Labeling Jobs provide functionality to assign annotation tasks to labelers.
While you can call annotation interface directly from Projects page, where are some cons you may face:
- Job management - you need to describe a particular task: what kind of objects to annotate and how
- Progress monitoring - track annotation status and review submitted results
- Access permissions - give access only to a specific datasets and classes within a single job
Labeling Jobs address those problems in the following way.
Consider this case: we want to annotate large project with two people, split the whole process in separate jobs and track overall progress. How to do that?
1. Setup a new team¶
This step is optional, but it's much more easier to manage access permissions when you have special teams for annotation jobs.
Click on teams selector in left menu to open teams list. Add a new team, for example, "Labeling team".
You can upload datasets to be annotated here or use "Clone to..." action to copy existing datasets from other team.
2. Create accounts for labelers¶
You can invite an existing users from "Members" page or create new ones from "Users" section of admin user. In this example we will show both ways.

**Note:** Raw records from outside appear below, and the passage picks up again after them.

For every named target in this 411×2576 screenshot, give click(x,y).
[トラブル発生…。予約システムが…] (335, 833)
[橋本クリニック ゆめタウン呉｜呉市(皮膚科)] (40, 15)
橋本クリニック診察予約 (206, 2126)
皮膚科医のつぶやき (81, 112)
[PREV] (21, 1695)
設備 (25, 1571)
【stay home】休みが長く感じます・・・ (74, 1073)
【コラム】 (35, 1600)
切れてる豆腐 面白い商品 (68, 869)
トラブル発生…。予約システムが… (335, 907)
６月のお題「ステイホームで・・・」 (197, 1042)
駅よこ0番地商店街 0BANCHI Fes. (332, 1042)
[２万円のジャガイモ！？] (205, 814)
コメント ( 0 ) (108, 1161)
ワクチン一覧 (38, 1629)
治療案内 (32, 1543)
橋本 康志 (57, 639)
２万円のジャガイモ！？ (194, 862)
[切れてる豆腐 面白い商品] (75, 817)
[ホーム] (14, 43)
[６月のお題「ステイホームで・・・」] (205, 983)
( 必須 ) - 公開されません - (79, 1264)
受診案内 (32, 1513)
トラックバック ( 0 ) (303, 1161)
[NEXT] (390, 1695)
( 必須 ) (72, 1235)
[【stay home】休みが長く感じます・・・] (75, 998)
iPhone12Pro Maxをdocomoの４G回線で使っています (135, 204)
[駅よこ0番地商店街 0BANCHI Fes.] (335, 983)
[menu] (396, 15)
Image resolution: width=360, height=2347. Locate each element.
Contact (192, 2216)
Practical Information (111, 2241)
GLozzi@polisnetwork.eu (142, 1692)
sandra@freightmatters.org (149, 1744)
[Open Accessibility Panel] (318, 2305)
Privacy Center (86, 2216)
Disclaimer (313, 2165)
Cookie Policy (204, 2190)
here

Click "Signup" button and enter login and password for a new labeler account. We will check "Restricted" option - in this case new user will have no access to Explore section, won't be able to create or switch team and no personal team will be created for him during signup.
Now go a "Members" page and invite some existing user to your "Labeling team". Choose "Annotator" role - that means, that user won't have access to any page apart from "Labeling Jobs". You can choose "Developer" role if you want that your to be able to upload new data, but we advice to upload datasets in a separate "Working" team and then clone them to "Labeling" team - that way it would be easier to separate research from annotation and manage labeling jobs.
3. Provide description¶
Let's make some README for project to be annotated. Open Projects page, choose project and go to "Info" tab. Click "edit" button to edit project readme information. We support markdown so you can attach images with annotation examples, describe valid and invalid cases and so on.
4. Create a new labeling Job¶
Open "Labeling Jobs" page in left menu and click "Create Job".
Choose your project, dataset and user to be assigned on that job. Our example project has two classes. Lets assign to user "labeler1" just one class. I will also change images range to make him label only half of the project. You can also use DTL to randomly split an existing project into several datasets and assign them as a separate jobs.
Click "Create" to finish. Repeat the same for user "labeler2", but choose the second half of the project.
5. Complete Jobs¶
Let's sign in as a labeler. I will use "User List" from admin menu and select "Login as..." from context menu.
As you can see, "labeler1" can only see labeling jobs and cannot even switch the team. But he sees all jobs assigned to him. "Info" button provides necessary information about labeling job and project readme we set up earlier.
If we click on job title, annotation tool will open. This would automatically change job status from "Pending" to "In progress" so that manager will see that the job has been started.
As you can see, we can't create new classes and can only see single class that were assigned to me. Let's annotate an image. When we are done, click "Confirm" button to mark that image as completed. Manager will see progress in jobs list. He can also track labeling statistics like annotation average time per class.
When labeler has completed annotation, go back to "Labeling Jobs" and click "Submit" button. This will mark job as completed and remove it from his list.
Manager can review annotations and, if job needs to be redone, he can choose "Clone" in context menu and start it again as a new job.